Ein 79-jähriger Patient stellte sich zunächst mit Gewichtsverlust und Abgeschlagenheit vor.

In der Diagnostik zeigte sich in der CT-Thorax eine linkshiläre Raumforderung.

Nach mehrfacher Biopsie und pathologischer Begutachtung ließ sich kein Hinweis auf ein malignes Geschehen oder eine Mykobakteriose erheben. Hier schien am ehesten eine Genese aus dem Bereich der Vaskulitiden möglich. Eine granulomatöse Polyangiitis kam am ehesten in Betracht. Die Antikörperdiagnostik zeigte sich jedoch hierfür nicht hinweisgebend.

Der Patient wurde notfallmäßig erneut vorstellig mit Dysphagie, Fieber und Dyspnoe.

Im Ösophagus-Breischluck zeigte sich eine Kontrastmittelanreicherung im linken Unterlappen. Gastroskopisch demaskierte ein ca. 2 cm großer Defekt mit dahinterliegender Nekrosehöhle, welcher mit einem Stent versorgt wurde.

Zunächst war ergänzend die Implantation eines endobronchialen Stents links vorgesehen. Bronchoskopisch imponierte ein ca. 3 cm großer Defekt des linken Hauptbronchus, durch welchen man von endobronchial direkte Sicht auf die Außenhülle des Ösophagusstent hatte. Des Weiteren sahen wir hyperplastische, suspekte Schleimhaut, den Ober- und Unterlappenbronchus subtotal stenosierend. Die normale Architektur des linken Bronchialsystems war nicht mehr erkennbar.

Es erfolgten bei großem Zweifel an Nicht-Malignität erneut mehrere Biopsien aus dem linken Hauptbronchus sowie mittels EBUS aus mediastinalen Lymphknoten. Histologisch ergab sich ein nekrotisierend, inflammatorisches Zellbild sowie Anthrakose, kein malignes Geschehen.

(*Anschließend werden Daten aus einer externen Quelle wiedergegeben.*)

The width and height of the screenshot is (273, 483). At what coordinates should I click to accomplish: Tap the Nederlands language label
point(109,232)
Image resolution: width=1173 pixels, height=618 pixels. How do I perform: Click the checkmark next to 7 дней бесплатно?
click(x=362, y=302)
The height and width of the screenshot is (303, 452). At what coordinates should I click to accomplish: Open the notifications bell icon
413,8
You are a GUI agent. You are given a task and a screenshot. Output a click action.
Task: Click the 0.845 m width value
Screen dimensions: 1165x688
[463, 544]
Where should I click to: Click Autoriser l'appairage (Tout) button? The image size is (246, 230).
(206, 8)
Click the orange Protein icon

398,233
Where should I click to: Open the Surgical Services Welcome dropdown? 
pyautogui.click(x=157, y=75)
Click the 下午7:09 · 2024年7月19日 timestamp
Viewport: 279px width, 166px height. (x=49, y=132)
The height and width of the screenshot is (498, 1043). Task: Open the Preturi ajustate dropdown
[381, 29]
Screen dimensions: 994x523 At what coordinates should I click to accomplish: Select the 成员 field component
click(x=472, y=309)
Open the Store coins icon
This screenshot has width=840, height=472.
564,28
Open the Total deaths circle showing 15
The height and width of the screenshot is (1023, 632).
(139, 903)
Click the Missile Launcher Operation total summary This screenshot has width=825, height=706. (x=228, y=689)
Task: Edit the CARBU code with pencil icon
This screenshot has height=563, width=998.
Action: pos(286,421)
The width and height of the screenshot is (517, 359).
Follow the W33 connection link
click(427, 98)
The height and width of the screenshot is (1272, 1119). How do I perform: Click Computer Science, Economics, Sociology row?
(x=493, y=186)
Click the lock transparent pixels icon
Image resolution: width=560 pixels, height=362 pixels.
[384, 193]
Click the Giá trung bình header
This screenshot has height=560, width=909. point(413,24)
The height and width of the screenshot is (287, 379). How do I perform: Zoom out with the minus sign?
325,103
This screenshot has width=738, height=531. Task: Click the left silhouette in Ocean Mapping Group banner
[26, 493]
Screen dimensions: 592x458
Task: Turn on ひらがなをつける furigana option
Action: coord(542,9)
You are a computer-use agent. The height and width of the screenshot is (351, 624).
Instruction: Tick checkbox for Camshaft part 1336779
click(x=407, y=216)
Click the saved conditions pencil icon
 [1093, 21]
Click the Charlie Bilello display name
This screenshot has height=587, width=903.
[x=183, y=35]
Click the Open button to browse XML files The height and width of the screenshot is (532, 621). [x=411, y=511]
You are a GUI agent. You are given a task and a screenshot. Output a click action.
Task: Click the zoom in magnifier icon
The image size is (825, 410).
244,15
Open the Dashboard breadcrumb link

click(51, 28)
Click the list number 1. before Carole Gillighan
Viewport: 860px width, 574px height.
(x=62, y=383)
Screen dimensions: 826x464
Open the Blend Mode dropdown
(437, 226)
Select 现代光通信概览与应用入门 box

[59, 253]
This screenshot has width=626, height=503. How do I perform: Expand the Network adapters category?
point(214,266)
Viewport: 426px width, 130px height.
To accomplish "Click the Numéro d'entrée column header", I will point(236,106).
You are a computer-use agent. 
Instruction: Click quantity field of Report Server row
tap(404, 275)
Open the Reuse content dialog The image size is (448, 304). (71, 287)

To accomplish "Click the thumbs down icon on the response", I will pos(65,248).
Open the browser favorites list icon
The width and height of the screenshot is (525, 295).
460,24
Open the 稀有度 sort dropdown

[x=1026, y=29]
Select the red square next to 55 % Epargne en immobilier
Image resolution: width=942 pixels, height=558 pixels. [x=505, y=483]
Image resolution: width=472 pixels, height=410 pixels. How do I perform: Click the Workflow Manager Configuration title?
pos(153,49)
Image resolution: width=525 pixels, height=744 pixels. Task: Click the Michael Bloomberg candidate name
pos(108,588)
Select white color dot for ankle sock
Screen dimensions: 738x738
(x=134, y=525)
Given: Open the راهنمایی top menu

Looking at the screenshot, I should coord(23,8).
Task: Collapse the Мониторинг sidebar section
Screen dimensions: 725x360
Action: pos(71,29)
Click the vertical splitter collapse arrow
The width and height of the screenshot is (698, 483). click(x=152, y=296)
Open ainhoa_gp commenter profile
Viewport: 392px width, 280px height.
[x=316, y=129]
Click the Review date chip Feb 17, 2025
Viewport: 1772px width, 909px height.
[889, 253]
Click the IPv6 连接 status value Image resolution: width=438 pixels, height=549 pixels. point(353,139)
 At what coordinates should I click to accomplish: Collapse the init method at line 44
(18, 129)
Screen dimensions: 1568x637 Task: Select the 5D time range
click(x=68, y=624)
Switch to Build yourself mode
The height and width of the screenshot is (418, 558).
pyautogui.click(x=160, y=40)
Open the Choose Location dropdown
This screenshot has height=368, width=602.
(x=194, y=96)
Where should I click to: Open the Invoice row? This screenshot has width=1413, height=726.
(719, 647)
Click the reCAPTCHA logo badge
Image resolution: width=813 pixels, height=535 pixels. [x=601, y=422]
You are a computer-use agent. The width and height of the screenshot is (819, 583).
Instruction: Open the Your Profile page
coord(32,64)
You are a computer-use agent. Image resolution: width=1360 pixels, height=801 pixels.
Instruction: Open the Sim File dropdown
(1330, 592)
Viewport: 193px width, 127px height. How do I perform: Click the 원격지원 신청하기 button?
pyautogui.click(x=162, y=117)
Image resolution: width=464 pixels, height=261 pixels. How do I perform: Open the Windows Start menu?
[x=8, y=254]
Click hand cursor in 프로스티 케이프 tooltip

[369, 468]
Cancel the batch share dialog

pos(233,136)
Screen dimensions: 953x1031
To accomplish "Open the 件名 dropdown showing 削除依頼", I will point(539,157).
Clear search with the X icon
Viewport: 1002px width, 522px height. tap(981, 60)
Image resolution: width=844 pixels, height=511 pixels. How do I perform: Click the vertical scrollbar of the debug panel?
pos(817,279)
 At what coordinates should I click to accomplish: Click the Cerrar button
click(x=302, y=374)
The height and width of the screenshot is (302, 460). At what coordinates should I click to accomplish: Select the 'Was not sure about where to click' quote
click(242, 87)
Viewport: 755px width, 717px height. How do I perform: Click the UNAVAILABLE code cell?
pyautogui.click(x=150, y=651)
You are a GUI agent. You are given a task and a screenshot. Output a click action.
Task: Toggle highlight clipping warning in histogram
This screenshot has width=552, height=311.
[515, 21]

Eine endoskopische adäquate Abdeckung der Gewebedefekte mit zusätzlichem Stenting des linken Hauptbronchus bzw. durch Y-Stent erschien wegen des lokal ausgeprägt-destruierenden Befundes als nicht erfolgversprechend.

Nach interdisziplinärer Beratung wurde nach Absprache mit dem Patienten die Indikation zur Pneumonektomie links mit Manschettenanastomose und Magenhochzug gestellt.